All / Originally Posted on Skirt

Cairo Nights

Baghat ‘Ali Street is one of my favorites during the day, a wide verdant and quiet avenue full of trees, climbing flower vines and stately old embassy houses set back from the road.  At night, though, much of it is so poorly lit it’s almost pitch black until a car comes along.  Some of the embassies have elegant globe lights gracing the tops of their fences, but other than that you’re literally whistling in the dark.  Good thing I bought my trusty flashlight yesterday.

Do not go gentle into that good night…

After some spaghetti arabiatta at Didos I came back down Baghat ‘Ali, enjoying the smell of night jasmine wafting over the fence of what might be the Yugoslavian embassy.  As I was walking, bless my soul, I felt a little coolness in my fingertips as the breeze touched them.  Is fall in the air?

Around 10:30 some REALLY LOUD music came blasting into my apartment, drowning out the air conditioner even.  I thought it was the neighbors having a party at first but I ran out on the balcony and it turned out to be coming from the floating boat restaurant across the Nile!

I’m pretty sure it was a wedding party.  It was too far away to make out the people with any real detail but I saw somebody in a big white dress and several women in matching red dresses, like bridesmaid’s dresses. 
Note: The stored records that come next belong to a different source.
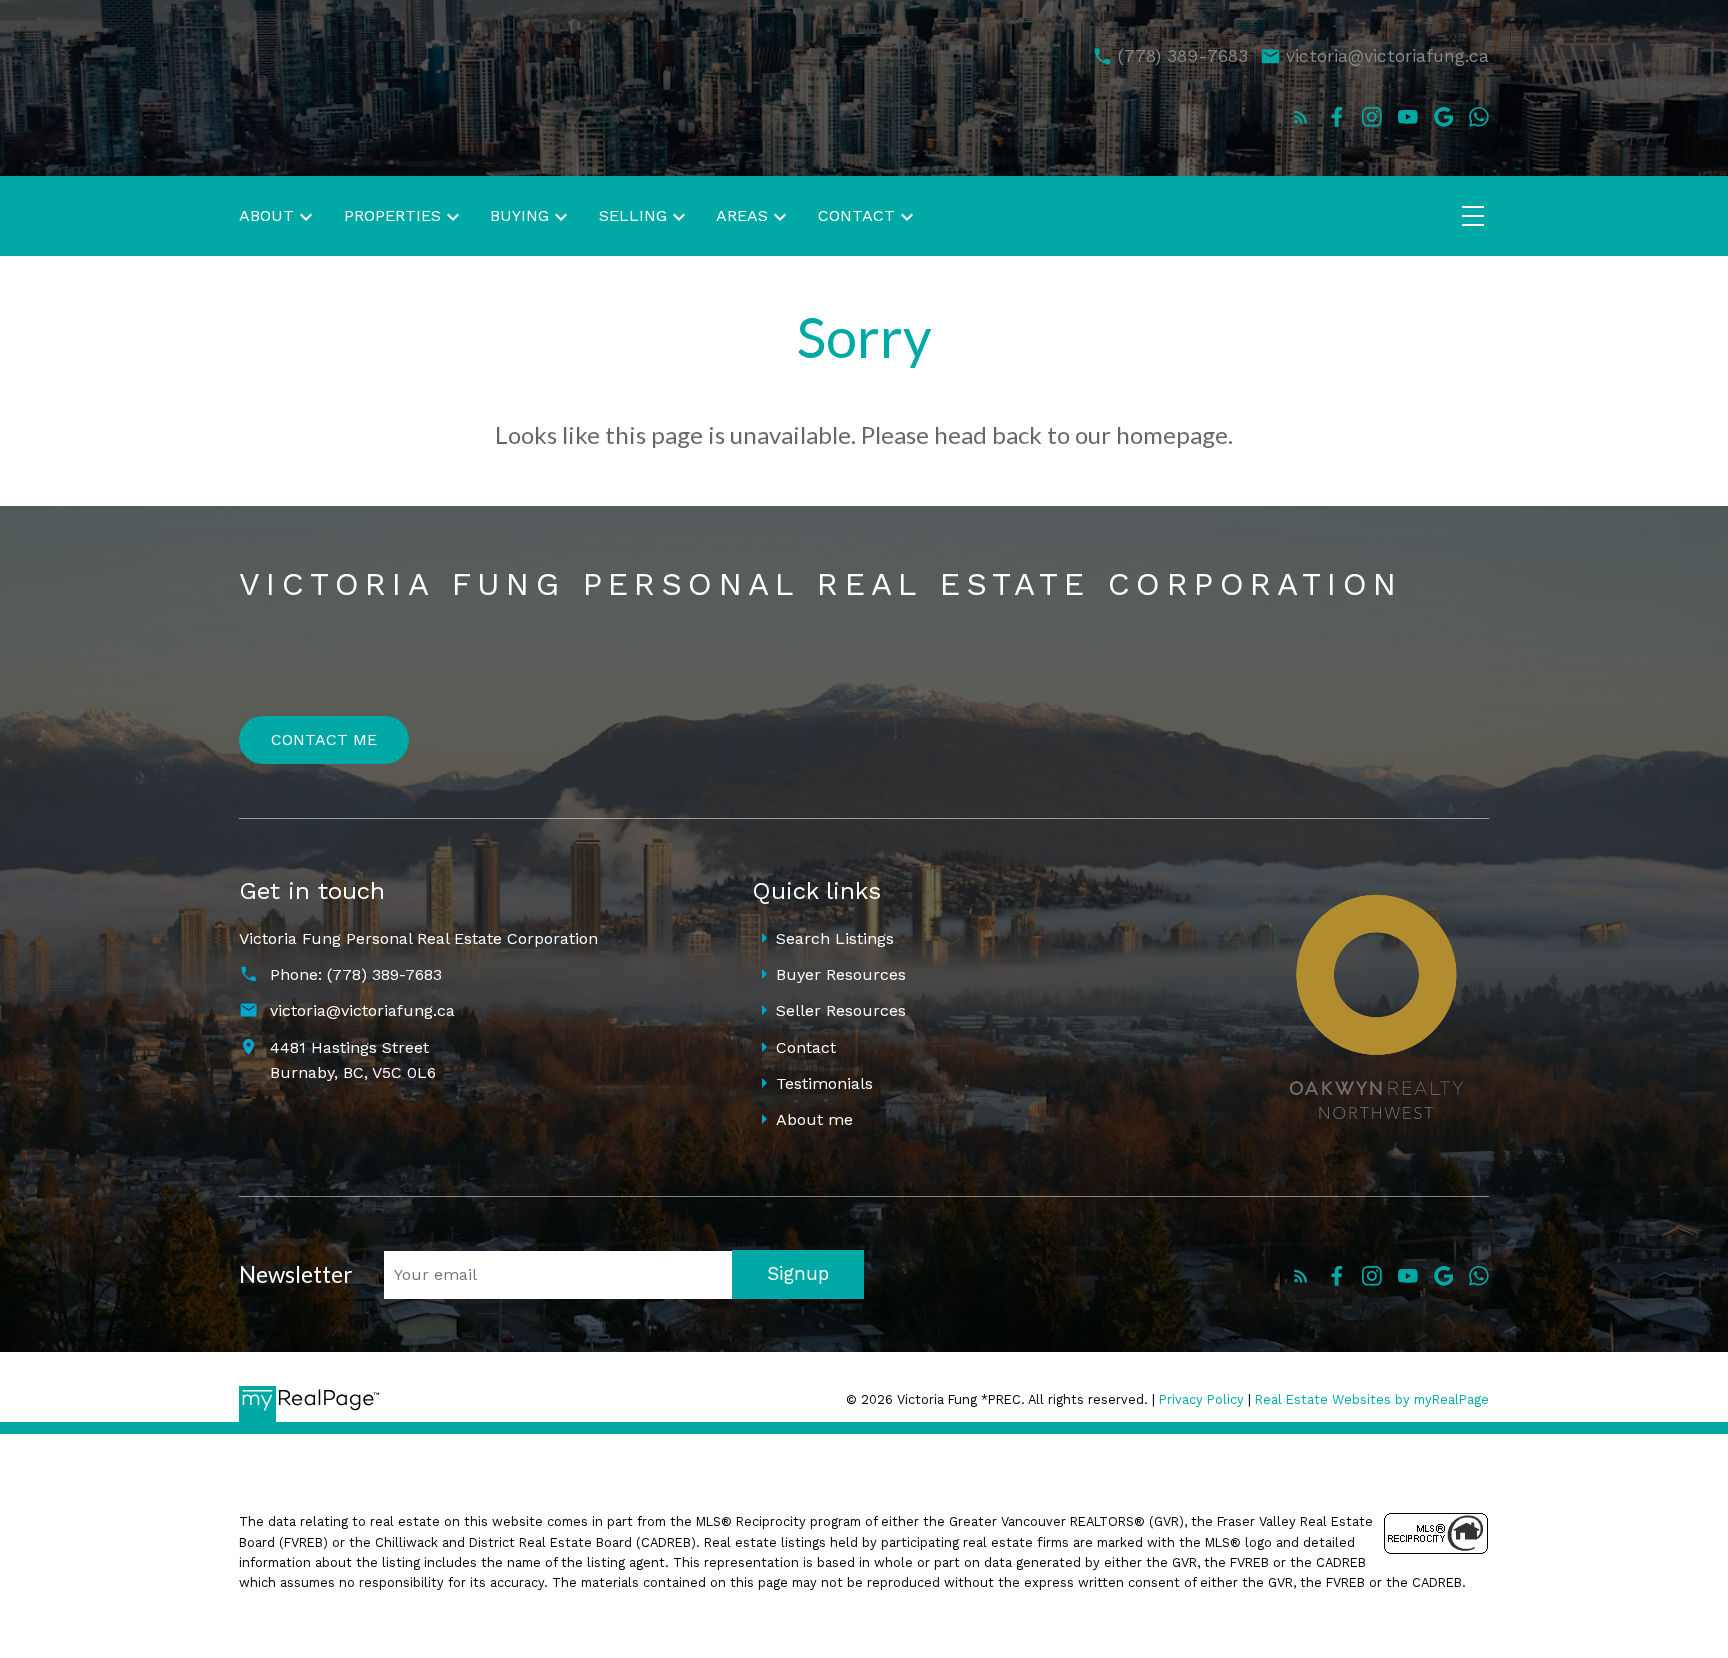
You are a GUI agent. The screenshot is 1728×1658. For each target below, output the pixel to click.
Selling (633, 215)
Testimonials (824, 1083)
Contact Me (324, 739)
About (266, 215)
The whole party was dancing on the boat dock encouraged by the DJ.  I took some video with my flimsy camera but it’s too far away to come out clearly, especially at night.  Part of me wishes I had a real camera with a big lens, but then I’d feel like I was in Rear Window.  Anyway, I could see everybody hopping around, men and women.  I could hear the intermittent zhaghareet of the women (click the term for instructions on how to do this yourself), and periodically the whole crowd whistled and cheered. 
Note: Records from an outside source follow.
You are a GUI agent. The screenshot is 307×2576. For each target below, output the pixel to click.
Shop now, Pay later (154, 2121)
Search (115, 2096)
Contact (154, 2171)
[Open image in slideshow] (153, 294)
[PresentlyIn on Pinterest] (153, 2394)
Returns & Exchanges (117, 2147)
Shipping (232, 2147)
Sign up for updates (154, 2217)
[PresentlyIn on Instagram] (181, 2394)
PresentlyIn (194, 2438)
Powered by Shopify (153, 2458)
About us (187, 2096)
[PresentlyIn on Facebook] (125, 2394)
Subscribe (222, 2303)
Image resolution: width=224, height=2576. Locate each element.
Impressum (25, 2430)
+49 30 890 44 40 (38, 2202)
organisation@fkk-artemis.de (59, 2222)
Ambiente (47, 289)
Behind the party across the road from where they were in Mohandiseen I could see people all piled on top of something – a car? the roof of a kiosk? – trying to peer over the trees and fencing around the restaurant to see the party.   On my side of the Nile a group of young men were lounging against a railing for a time, watching the party and even getting up enough spirit to contribute a few dance moves themselves before sauntering off, tomcat-like, to lounge someplace with more girls walking by.  (That’s a classic example of the kind of thing I’m not allowed to say in my PhD: I can’t actually say that they were looking for girls unless I know for a fact that this was the case.  They could potentially just have been standing there because they like watching the guards at the HSBC bank across the street, or maybe they were performing the time-honored tradition of spitting off the bridge into the water.  But they were boys, and they were loitering by the side of the road, and frankly that’s enough evidence for me!) 
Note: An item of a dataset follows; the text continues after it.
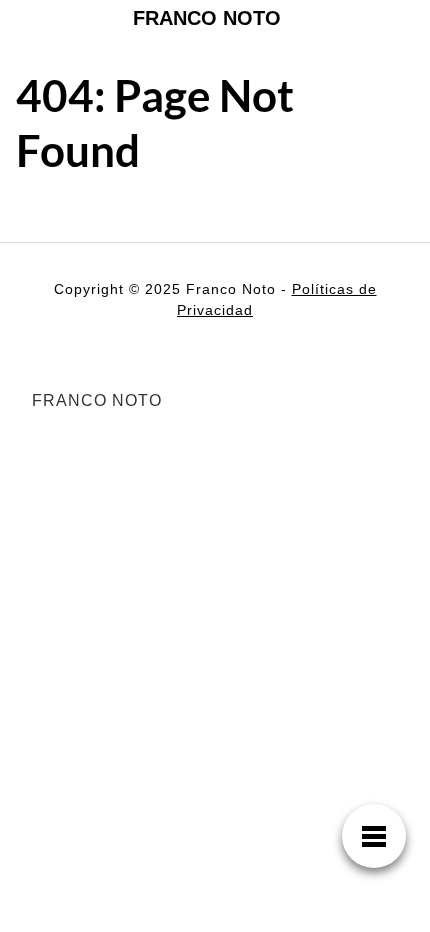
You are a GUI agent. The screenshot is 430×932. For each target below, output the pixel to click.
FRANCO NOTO (207, 18)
I stood on my balcony for a while watching the festivities, enjoying it partly for the party atmosphere being pumped across the water and partly because THAT’S MY RESEARCH!!  They’re doing it!  Surprisingly I didn’t see anyone in the other apartment buildings nearby out watching the party, though I know the music was loud enough to attract their notice and I have a fairly wide panorama of the nearby buildings.  Deciding I wasn’t in danger of being observed I shimmied around a little myself, enjoying the music.

Unfortunately the boat was a little too far off to really make out the whole scene clearly for serious research-observation purposes but it was still an exciting sight.  (And how awesome would it be if I could get my PhD by sitting on the balcony and taking notes?!  I’m in!)  Around 12:30 the loud music turned off and they all went inside, but I’ve no doubt they were rollicking the boat until well into the small hours. 

Tonight I’m meeting a Scottish belly dancer friend who works here on one of the dinner-and-a-show-boats.  The boat docks just before midnight so we’re planning to meet up around 12:30 at the Cairo Jazz Club.  After a year of having an 11:30 PM curfew because I worked in a residence hall at Exeter, the adjustment to all this late-night socializing is proving to be a challenge.  I wonder what new dancing adventures there are in store this evening!